■ DIRECTION ■
Rewrite the material from the line containing "You are a GUI" through the end, changing "Strategy Report" to "Summary Report" and keeping everything else the same. Leave the pictures out of your answer.

■ SUPPLIED DATA ■

Start

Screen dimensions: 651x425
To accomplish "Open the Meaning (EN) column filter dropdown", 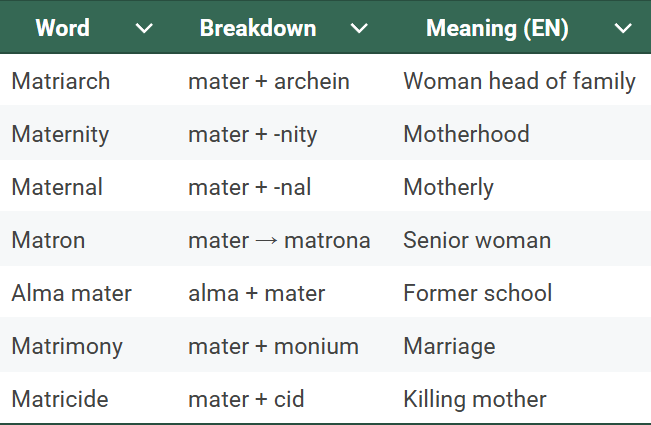I will pyautogui.click(x=623, y=28).
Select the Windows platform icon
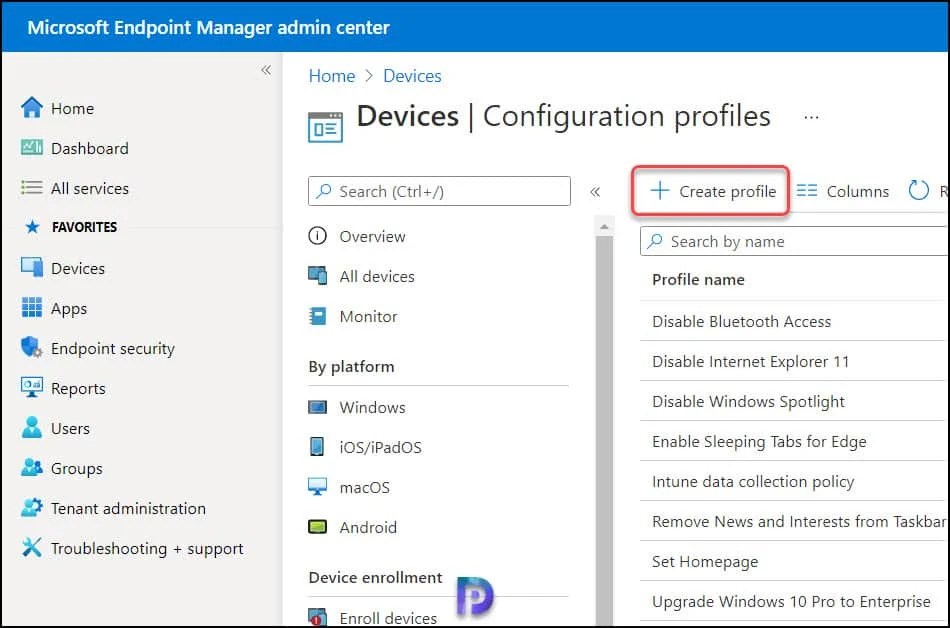 point(317,407)
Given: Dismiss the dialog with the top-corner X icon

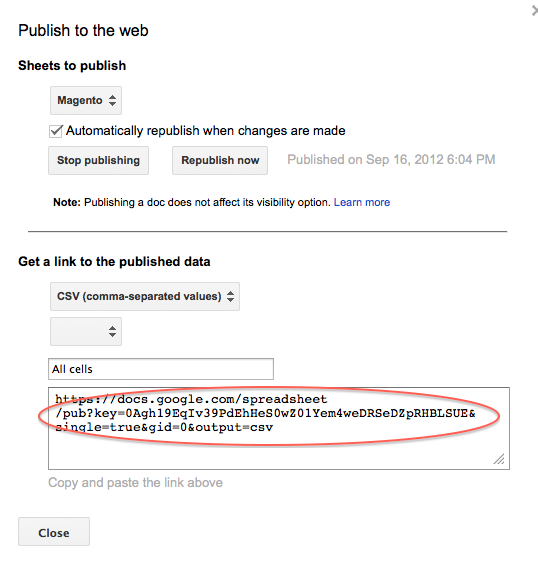Looking at the screenshot, I should click(534, 11).
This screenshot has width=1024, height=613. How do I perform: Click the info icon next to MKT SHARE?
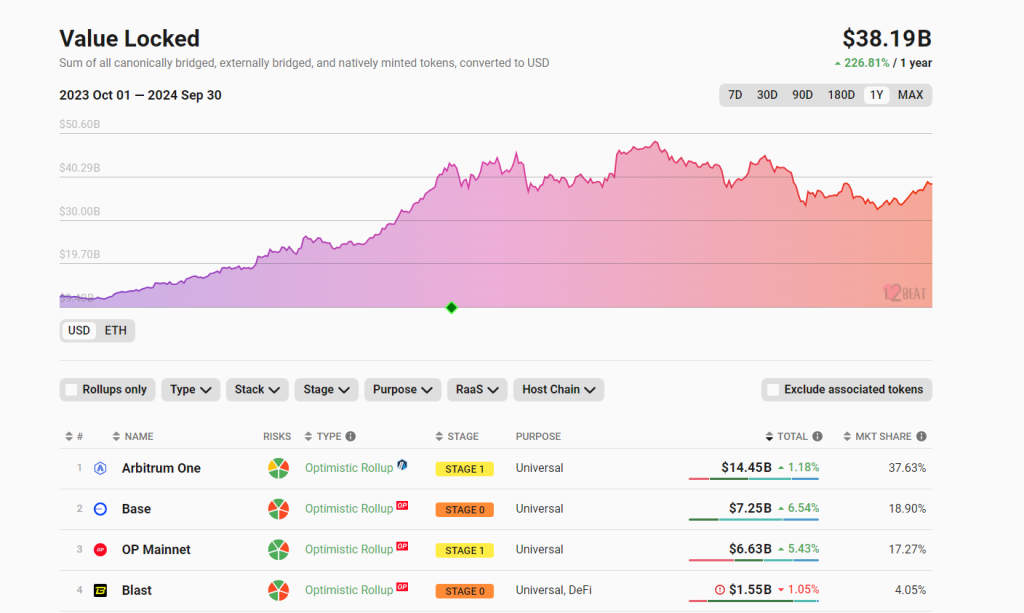tap(921, 437)
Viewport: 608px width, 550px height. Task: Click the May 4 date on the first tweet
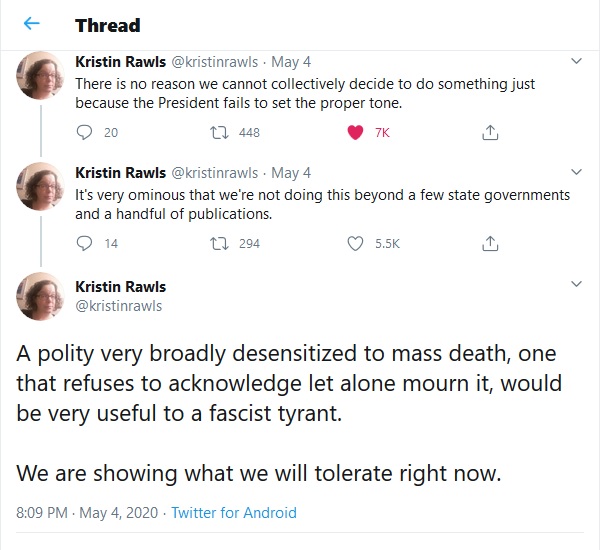pyautogui.click(x=291, y=62)
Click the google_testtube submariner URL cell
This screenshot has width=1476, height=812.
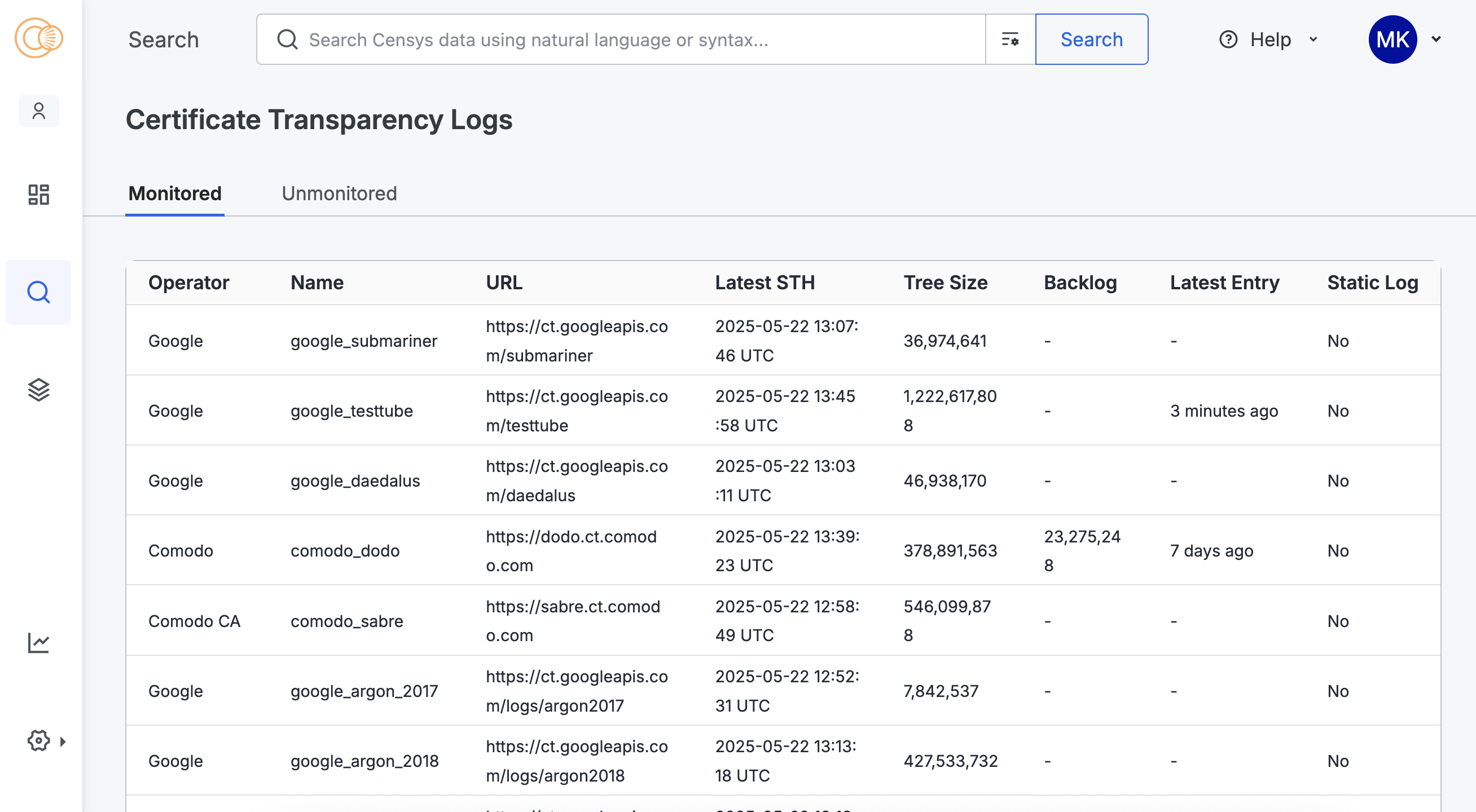coord(577,411)
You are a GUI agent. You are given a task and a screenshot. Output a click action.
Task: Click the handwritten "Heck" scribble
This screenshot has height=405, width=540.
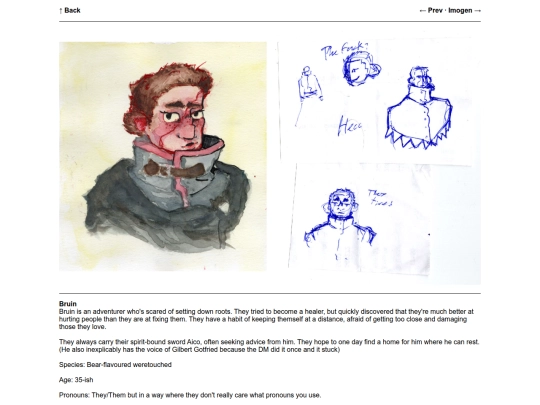350,126
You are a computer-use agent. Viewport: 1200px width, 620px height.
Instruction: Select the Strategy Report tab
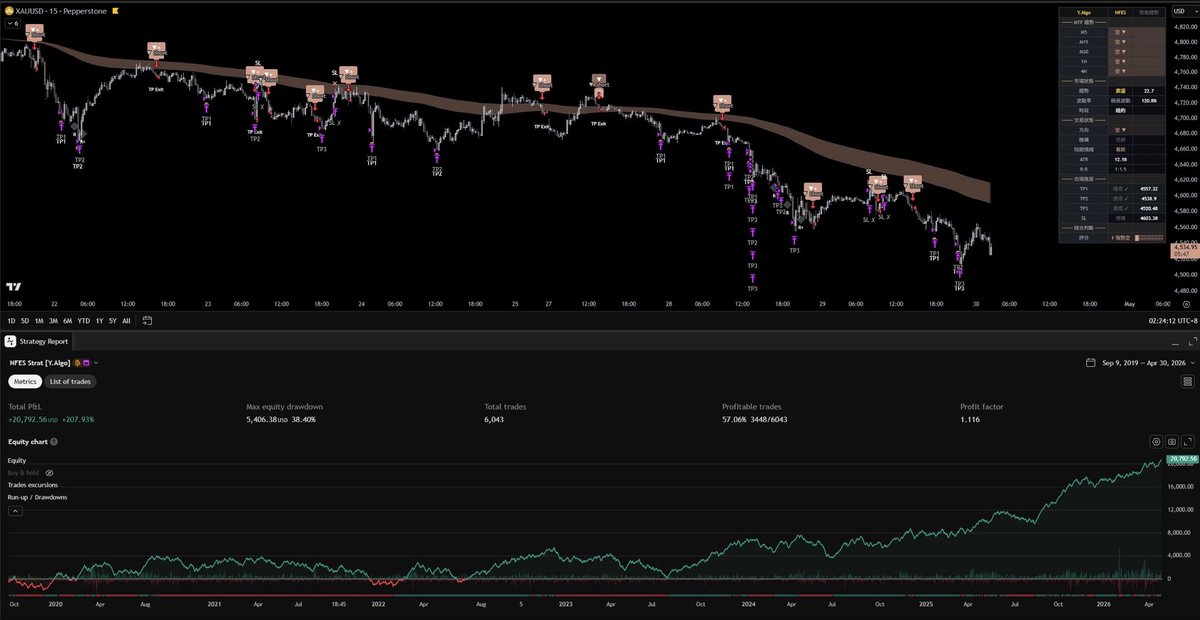click(42, 340)
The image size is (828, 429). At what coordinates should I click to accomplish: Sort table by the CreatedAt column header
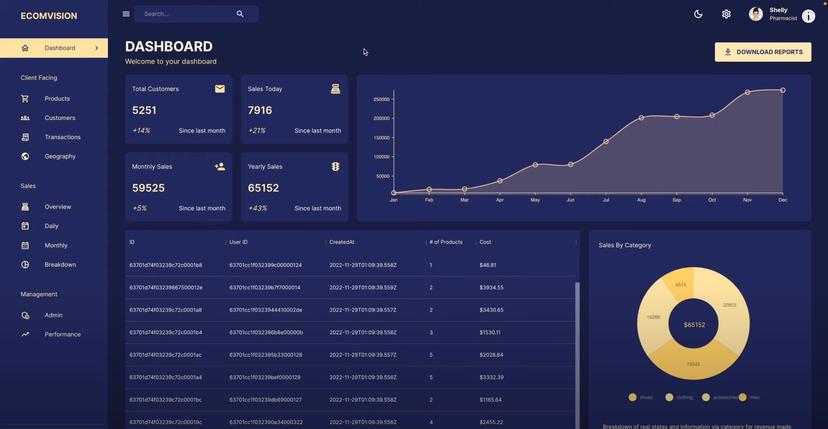342,242
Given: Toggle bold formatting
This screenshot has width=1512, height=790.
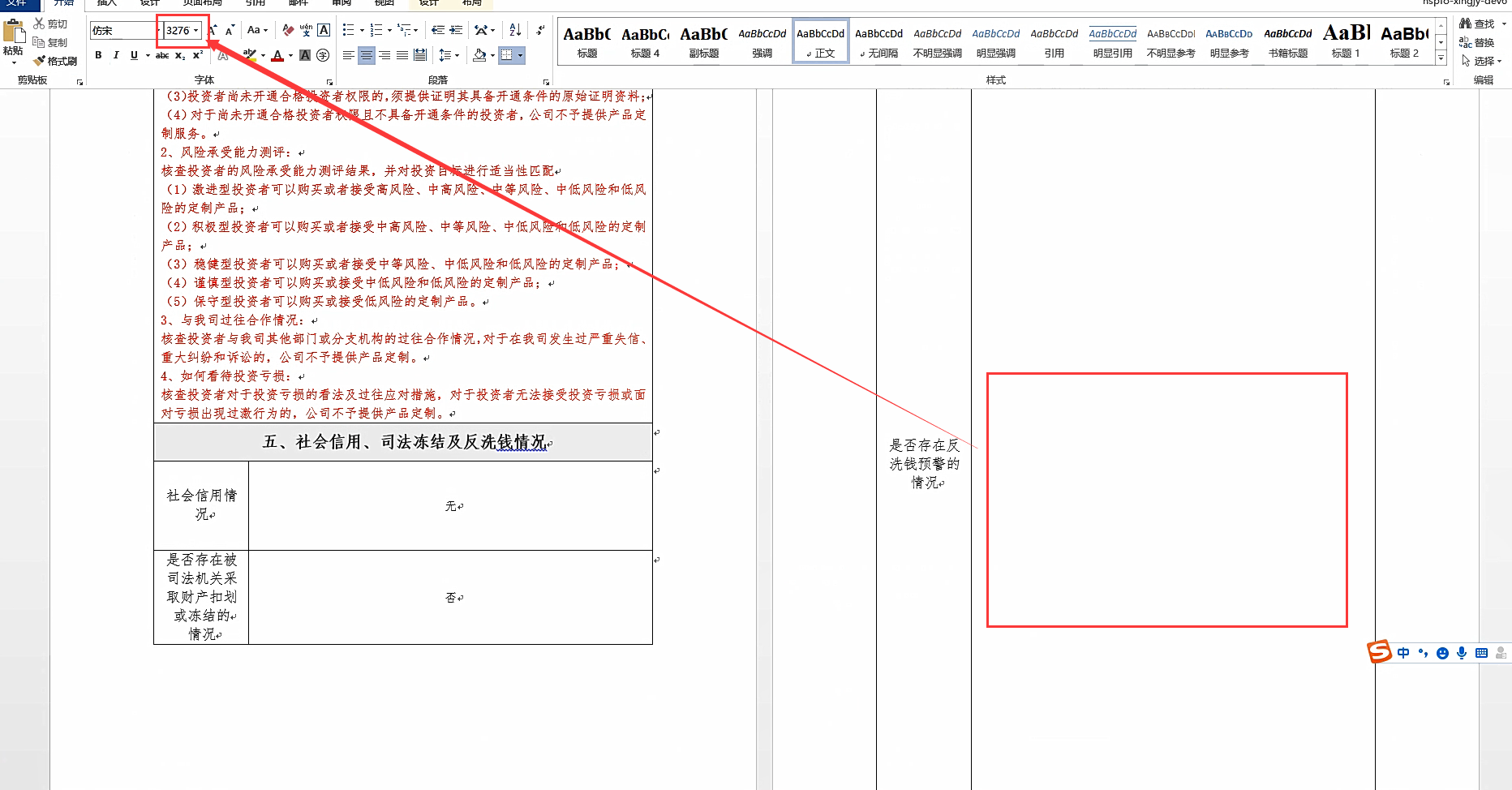Looking at the screenshot, I should [98, 55].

End

■ OUTPUT FOR THIS EXERCISE ■
You are a GUI agent. You are given a task and a screenshot. Output a click action.
Task: Click the handwritten "Heck" scribble
This screenshot has height=405, width=540.
350,126
You are a computer-use agent. Viewport: 1200px width, 620px height.
Instruction: Select the Summary Report tab
click(42, 340)
The image size is (828, 429). At what coordinates should I click to accomplish: Sort table by the CreatedAt column header
342,242
Given: Toggle bold formatting
This screenshot has width=1512, height=790.
Looking at the screenshot, I should [98, 55].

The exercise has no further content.